Istri Bayaran Sang Opa Menawan
Bab 9 : Tebakan Intan
Demi keamanan, sebaiknya tak kubuka dulu chat dari Si Opa alias suami tuaku itu. Anggap aja aku gak tahu kalau dia ada chat. Yeah, itu bagus. Setidaknya biarkanlah aku bersama teman-temanku dulu.
Aku memanggil pelayan di kantin. Wanita yang memakai baju kaos itu segera menghampiri meja kami. Kupersilakan Intan dan Bagas untuk memilih dan memesan makanan serta minuman yang mereka mau. Setelah itu baru lah aku memesan makanan dan minuman untukku.
Usai mencatat pesanan aku, Intan dan Bagas, wanita yang kuperkirakan berusia tiga puluhan tahun itu pergi meninggalkan meja kami.
Tiba-tiba aku kepikiran untuk menanyakan keadaan mereka setelah lulus sekolah kemarin. Firasatku mengatakan bahwa nanti Intan akan menuntutku untuk menceritakan tentang mengapa perubahan diriku cepat sekali, sebaiknya kualihkan dulu topik obrolan ini.
“Oh iya, apa aktivitas kalian berdua setelah lulus sekolah kemarin?”
“Kalau aku sih cari-cari informasi tentang beasiswa di beberapa kampus incaranku,” jawab Intan.
“Kalau kamu, Gas?” tanyaku sembari beralih ke pria turunan Jawa itu.
“Sama sih cari informasi beasiswa juga. Cuma bedanya aku memang bertekad mau kuliah di sini. Soalnya ini kampus bergengsi dan sudah lama aku bermimpi bisa kuliah di sini. Akhirnya kesampaian juga.”
Wah siapa sangka aku dan Bagas memiliki mimpi yang sama untuk bisa kuliah di universitas ternama ini.
Akan tetapi, aku tak boleh menampakkannya di depan mereka. Anggap saja ini hanya sebuah kebetulan.
“Kebetulan sekali ya kita berasal dari sekolah SMA yang sama dan kini melanjutkan studi juga di tempat yang sama.”
Setelah aku mengatakan itu, wanita yang mencatat pesanan kami tadi datang bersama temannya membawa beberapa nampan makanan.
“Terima kasih,” ucap Intan ramah pada dua wanita itu.
“Oh iya, Loly, ceritain dong sama kita gimana kamu bisa hidup mewah seperti sekarang ini!” pinta Intan setengah memaksaku.
Mampus aku. Aku harus segera mengalihkan pembicaraan dan perhatian mereka ke hal yang lain.
“Nanti sajalah ceritanya. Menurutku mending sekarang kita makan dulu, yuk. Nanti keburu dingin makanannya gak enak loh,” saranku sambil mulai mengambil sendok.
“Iya nih, Ntan, nanti ajalah sambung ceritanya, kita makan dulu. Aku dah laper banget nih,” celetuk Bagas yang menyetujui saranku.
Mendengar itu, Intan hanya mendesah saja sambil mengambil piringnya yang berisi makanan pesanannya tadi. Di atas meja ini ada beraneka ragam menu.

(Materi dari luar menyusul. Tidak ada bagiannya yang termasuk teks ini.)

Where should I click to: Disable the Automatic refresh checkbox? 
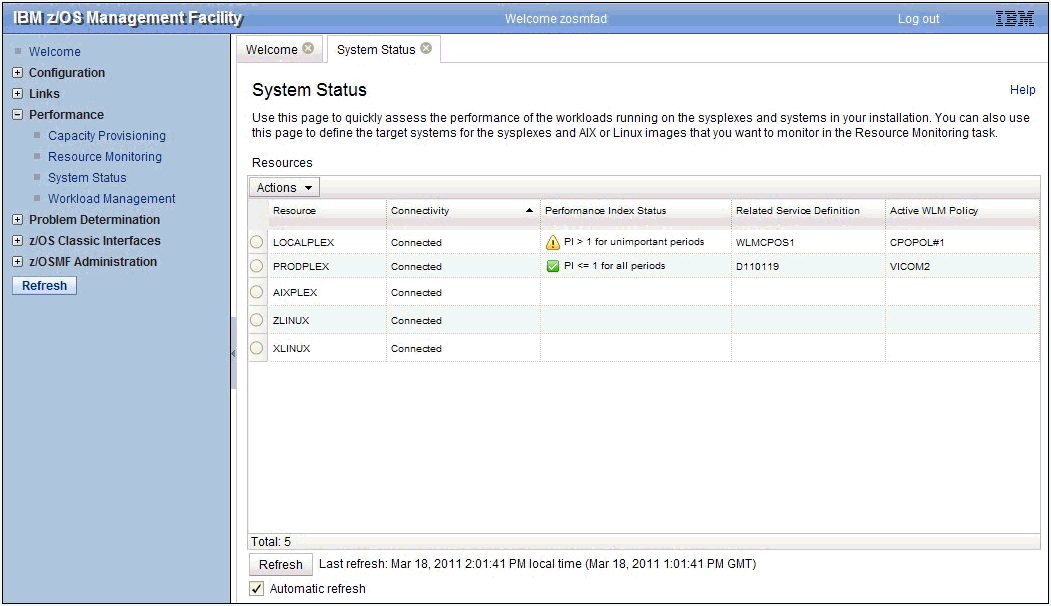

Kami pun mulai menyantap makanan masing-masing. Disela-sela makan, Intan terus saja mengoceh, dasar gak bisa diam nih anak walau udah disogok makanan enak pun.
“Itu yang di jari manis kamu cincin apa, Lol?” tanya gadis berpipi chubby itu sambil melihat ke arah jariku sebelah kiri, tepat di mana cincin berlian yang disematkan oleh Opa Jhon.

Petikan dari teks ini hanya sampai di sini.